Take a few minutes and do an inventory of the content you send to your customers and prospects. I'm not talking about the information you create that talks about your products and services. In this case, look at the type of information you distribute that educates your customers and positions you as an expert resource.
Is it necessary?
When I talk with companies about creating content marketing, I usually talk about valuable, relevant, compelling and consistent content as core to a content marketing program. That, in and of itself, may not be enough. In addition, is the information necessary for your customers' growth? Is it truly helpful in resolving their pain points?
In this article, Mr. Magazine discusses the importance of publishers creating truly necessary information for target readers. In this context, Mr. Magazine is focusing on media companies or magazine publishers, but it holds true for brands as well.
So often companies concern themselves with getting out the next post or next newsletter issue without doing the analysis about the significance of the content to their customers. With so many options today for your customers, your content better be needed, it better be the best around, it better solve their challenges...or why do it at all?
How do you create truly necessary content?
- Listen to your customers. Use simple tools like Google Alerts and Twitter Search to figure out what your customers and prospects are struggling with. Target important keyword phrases and follow the conversation. Topics should appear that show trends and the need to expand on key issues. If that's not enough, ask them. Call them up and talk to them. Visit them in person. Use online survey tools. Your customers want to share this information because they, in most cases, want to solve their challenges. If you can help, that's great for them.
- Review those doing it right. In most cases, especially in BtoB markets, trade publications have served this need for years. What are the issues they are focusing on? What are they not focusing on that they should? You can be the resource that takes this content to the next level. Good enough is not good enough anymore. Your content needs to be the best. Find out what it will take the get there.
- Recruit help. Even if you have the best experts in the industry, most times you need outside journalistic help to tell your story in a way that positions your information as necessary to their career survival. Partner with an individual or an organization that will help you develop a content factory within your organization. Those organizations will help you think and act more like a publisher.
Your goal as a company is to generate a profit. To do that today, you need to have not only the best products and services, but you need to be the provider of the best information. By doing that, you'll attract and retain customers who, when ready to buy, will think of you. Why? Because you are the trusted expert that they rely on. The information you distribute is necessary to their jobs and their lives.

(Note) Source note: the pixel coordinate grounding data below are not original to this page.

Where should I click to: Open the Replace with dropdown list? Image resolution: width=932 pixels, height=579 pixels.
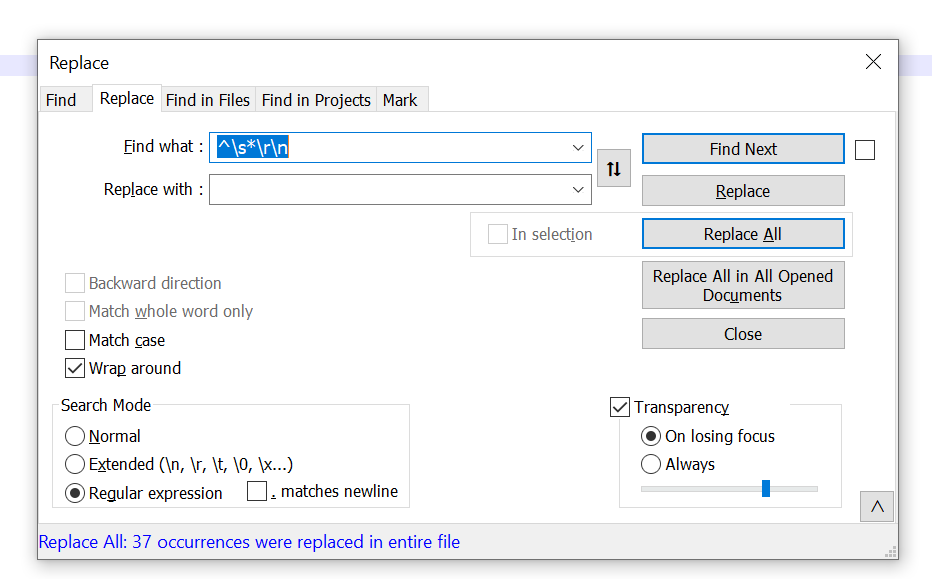(x=578, y=190)
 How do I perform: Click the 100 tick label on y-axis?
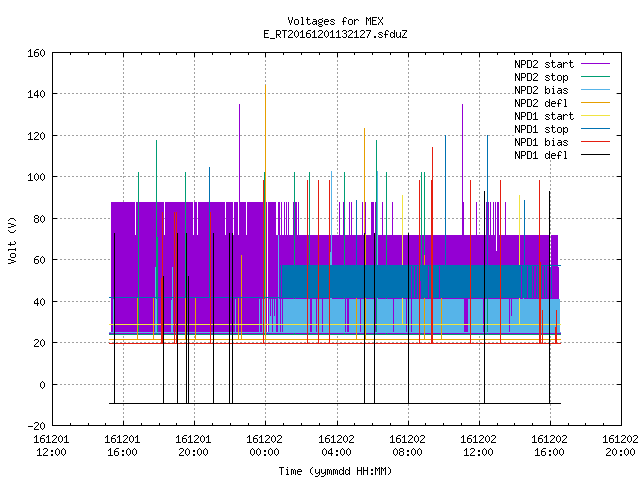coord(36,177)
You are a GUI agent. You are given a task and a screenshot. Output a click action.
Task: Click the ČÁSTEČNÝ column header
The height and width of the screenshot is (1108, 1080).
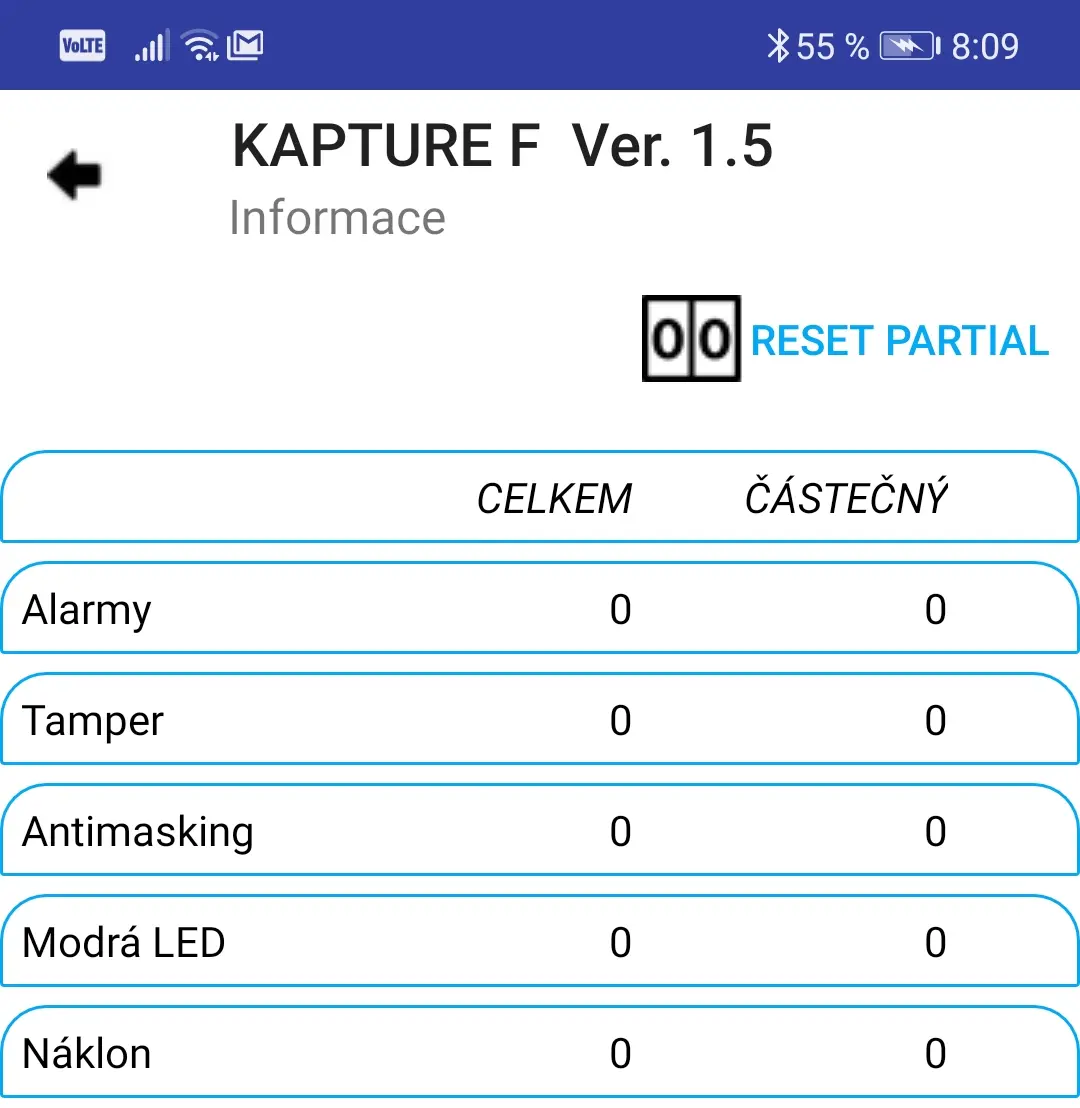pyautogui.click(x=846, y=496)
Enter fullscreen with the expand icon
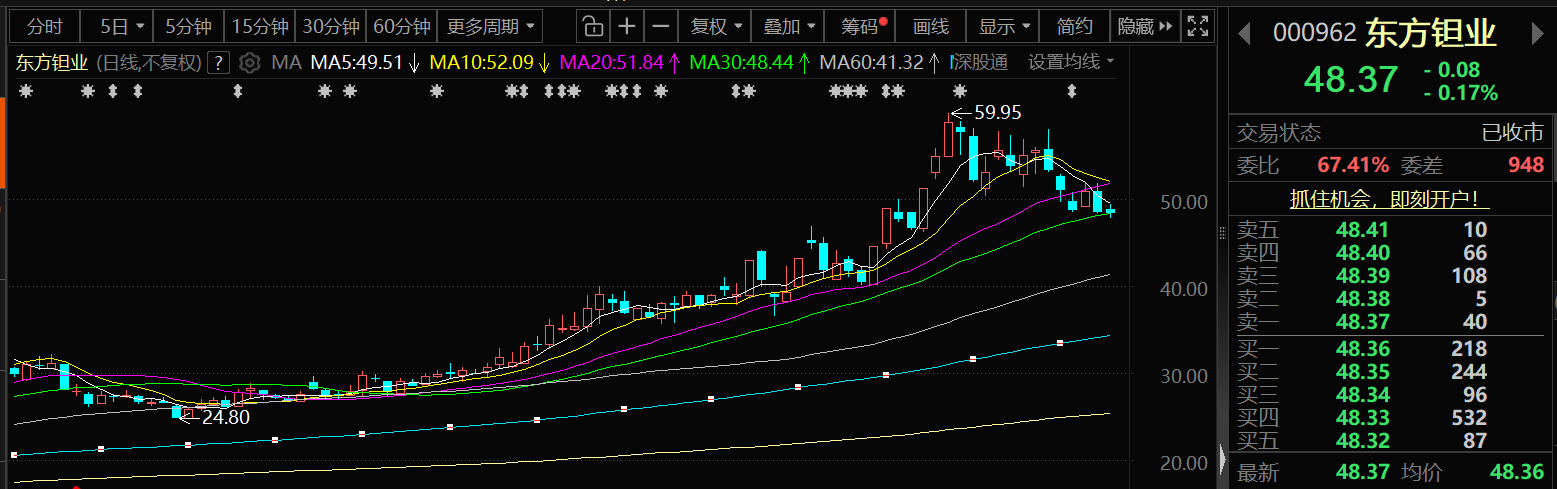 tap(1196, 26)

What other choice do you have?
Image credits: Shutterstock





Thank you for emphasizing on your blog and in your book the importance of working with good writers as part of a content marketing strategy. There are so many companies out there who want to get content for their blogs, websites, etc. for next to nothing. They don't give much consideration to anything other than keywords. To them, it's more about quantity than quality writing.
Posted by: DeneneWrites | September 15, 2009 at 11:16 AM
So true Denene...keep the faith. Quality beats quantity any day of the week...and more people are coming to see the light on that.